- What you are asked to do -
Repeat exactly the line that contains "The height and" and every line after it, down to the last line of the entries below. Do not include pictures.

- Dataset entries -
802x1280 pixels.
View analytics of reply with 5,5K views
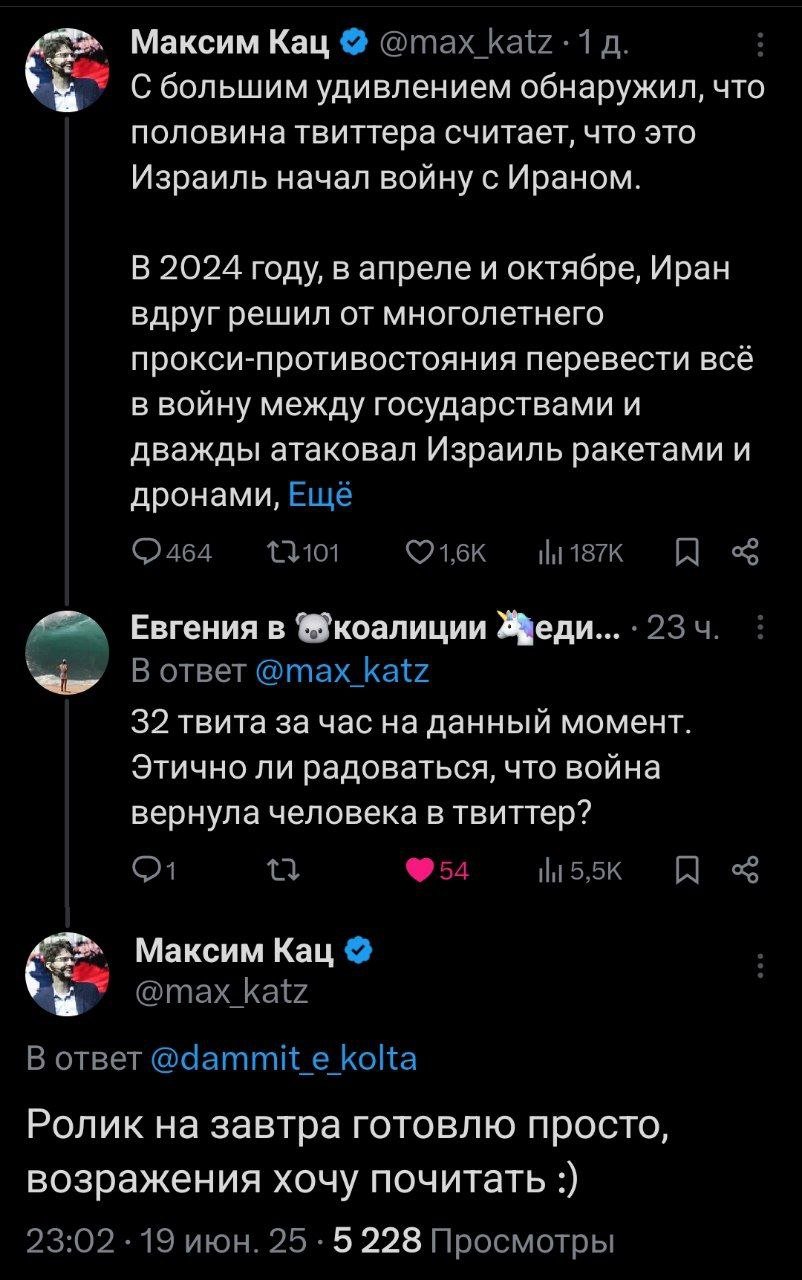[x=548, y=870]
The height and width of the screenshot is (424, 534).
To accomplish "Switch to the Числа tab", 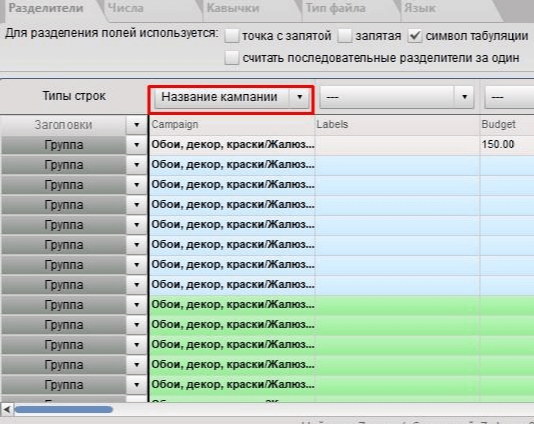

- Reply to the exercise -
The height and width of the screenshot is (424, 534).
To accomplish "Switch to the Числа tab", 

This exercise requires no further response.